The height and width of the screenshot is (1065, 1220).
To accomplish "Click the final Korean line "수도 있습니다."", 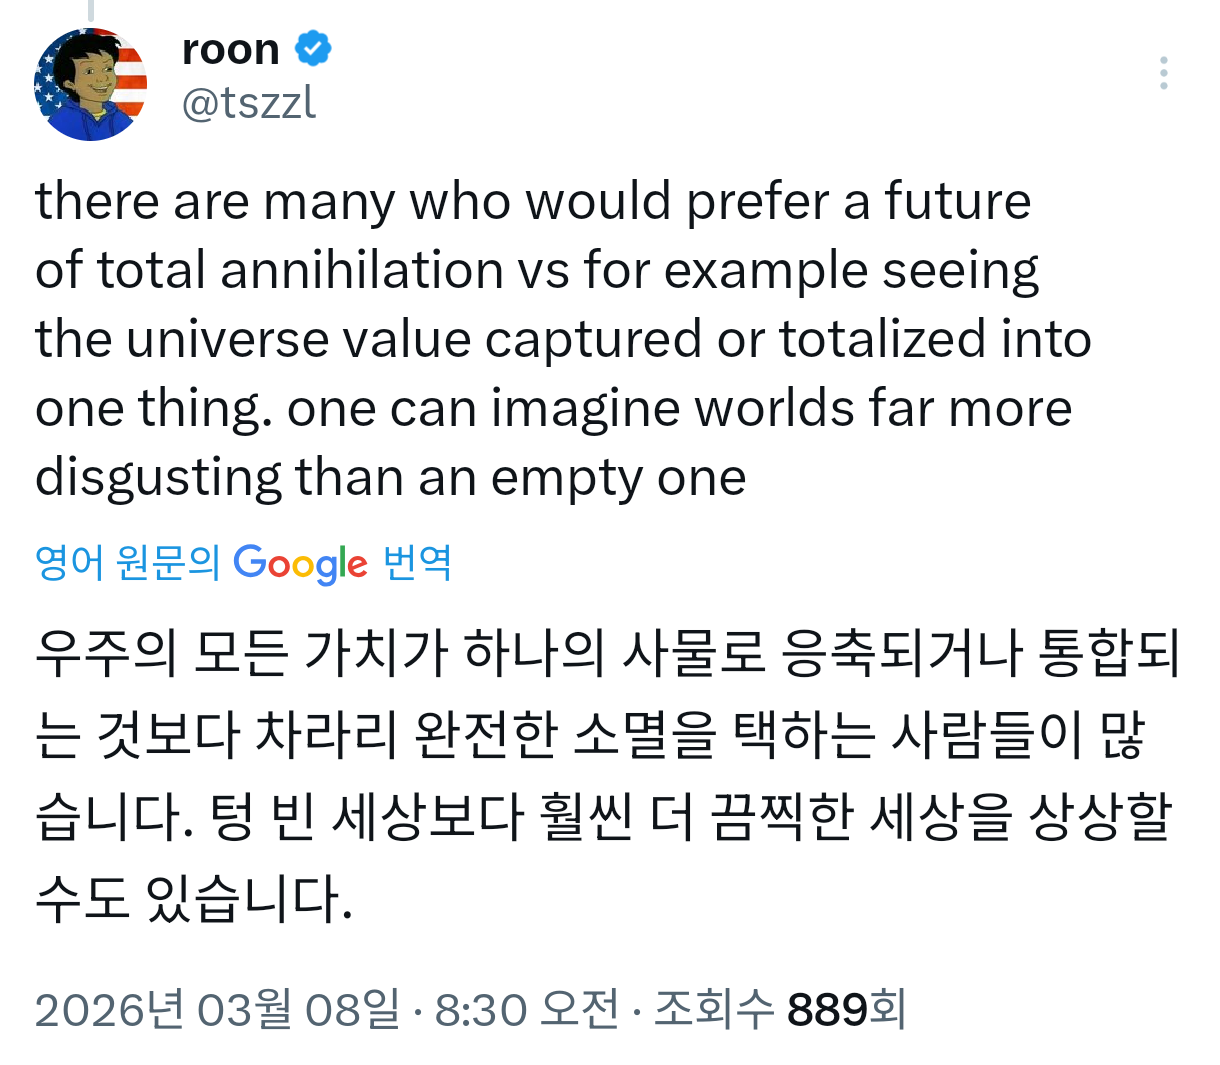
____
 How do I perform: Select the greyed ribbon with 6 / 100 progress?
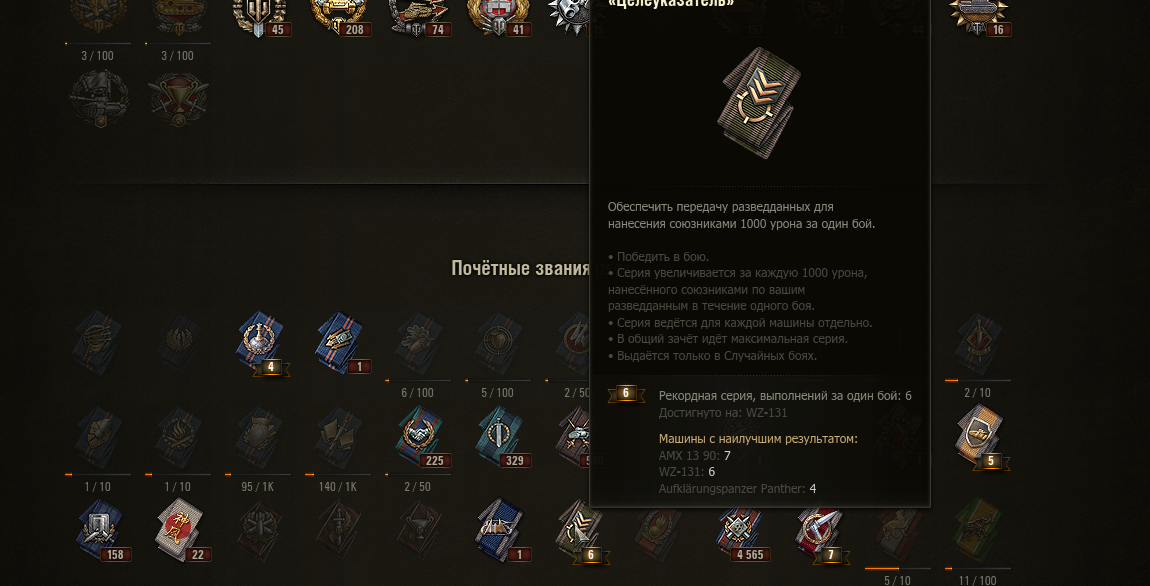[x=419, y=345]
____
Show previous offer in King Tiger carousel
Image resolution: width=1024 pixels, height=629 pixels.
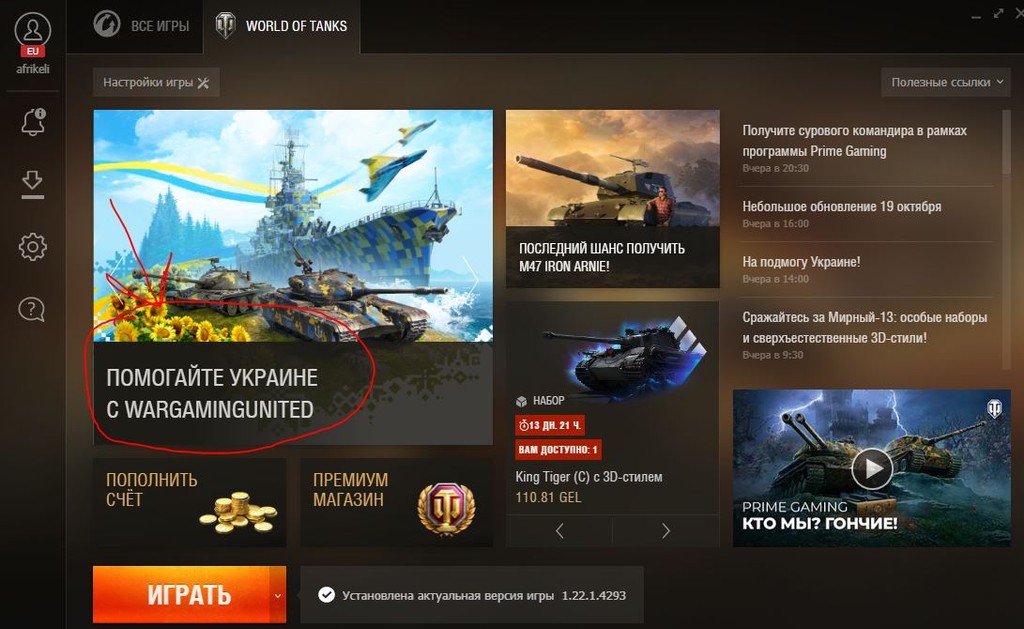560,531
____
What to produce >> Print nothing except the lines above from the one containing "The height and" down to the one containing "the final Korean", both included, exactly as written and free of pictures.

Answer for the task >>
The height and width of the screenshot is (1065, 1220).
To accomplish "Click the final Korean line "수도 있습니다."", 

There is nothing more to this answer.